[Information]
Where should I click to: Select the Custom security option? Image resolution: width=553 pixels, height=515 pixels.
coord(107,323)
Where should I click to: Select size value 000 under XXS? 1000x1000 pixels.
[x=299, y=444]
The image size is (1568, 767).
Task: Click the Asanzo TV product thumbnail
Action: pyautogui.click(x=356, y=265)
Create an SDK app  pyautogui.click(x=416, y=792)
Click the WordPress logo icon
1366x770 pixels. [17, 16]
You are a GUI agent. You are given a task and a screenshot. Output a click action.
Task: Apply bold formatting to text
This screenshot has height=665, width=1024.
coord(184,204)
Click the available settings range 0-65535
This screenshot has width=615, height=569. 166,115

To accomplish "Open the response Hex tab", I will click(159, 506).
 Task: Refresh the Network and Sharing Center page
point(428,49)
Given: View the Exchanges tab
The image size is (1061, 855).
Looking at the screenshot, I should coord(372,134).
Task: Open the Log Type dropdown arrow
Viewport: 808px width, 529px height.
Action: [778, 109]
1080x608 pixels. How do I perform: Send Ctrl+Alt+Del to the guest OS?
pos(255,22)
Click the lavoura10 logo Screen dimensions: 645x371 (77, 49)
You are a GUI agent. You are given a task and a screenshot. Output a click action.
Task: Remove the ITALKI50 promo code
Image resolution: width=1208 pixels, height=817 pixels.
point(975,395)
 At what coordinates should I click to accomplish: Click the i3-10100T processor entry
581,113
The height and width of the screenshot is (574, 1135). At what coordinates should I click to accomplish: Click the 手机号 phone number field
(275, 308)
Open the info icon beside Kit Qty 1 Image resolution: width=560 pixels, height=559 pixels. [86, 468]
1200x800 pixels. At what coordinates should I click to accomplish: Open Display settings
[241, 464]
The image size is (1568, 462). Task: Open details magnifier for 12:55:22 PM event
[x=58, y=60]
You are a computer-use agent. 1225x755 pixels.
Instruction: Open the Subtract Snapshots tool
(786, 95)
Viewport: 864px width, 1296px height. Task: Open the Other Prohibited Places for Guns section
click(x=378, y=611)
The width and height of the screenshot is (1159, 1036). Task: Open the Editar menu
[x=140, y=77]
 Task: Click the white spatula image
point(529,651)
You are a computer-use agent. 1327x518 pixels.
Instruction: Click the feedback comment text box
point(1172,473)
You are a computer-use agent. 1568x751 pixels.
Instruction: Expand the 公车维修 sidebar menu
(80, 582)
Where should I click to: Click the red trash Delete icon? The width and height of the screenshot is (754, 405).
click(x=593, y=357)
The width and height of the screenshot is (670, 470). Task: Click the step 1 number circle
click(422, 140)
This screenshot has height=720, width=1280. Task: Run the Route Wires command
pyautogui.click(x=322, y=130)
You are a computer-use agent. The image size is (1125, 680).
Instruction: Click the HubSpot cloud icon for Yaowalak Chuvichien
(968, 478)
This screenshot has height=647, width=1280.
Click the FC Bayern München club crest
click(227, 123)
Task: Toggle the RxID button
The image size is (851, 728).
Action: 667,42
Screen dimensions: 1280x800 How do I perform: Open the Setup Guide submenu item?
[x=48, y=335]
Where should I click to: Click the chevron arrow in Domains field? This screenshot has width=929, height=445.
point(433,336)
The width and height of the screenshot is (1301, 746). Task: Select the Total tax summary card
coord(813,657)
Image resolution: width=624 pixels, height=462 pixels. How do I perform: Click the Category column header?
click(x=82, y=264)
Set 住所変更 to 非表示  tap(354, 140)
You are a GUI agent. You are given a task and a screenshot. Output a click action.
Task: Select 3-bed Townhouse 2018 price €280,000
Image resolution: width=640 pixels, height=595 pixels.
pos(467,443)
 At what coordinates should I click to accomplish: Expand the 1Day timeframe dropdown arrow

[Directions]
Among the entries, how many lines contain the string "dropdown"? Give the number without anything else.

[Answer below]
2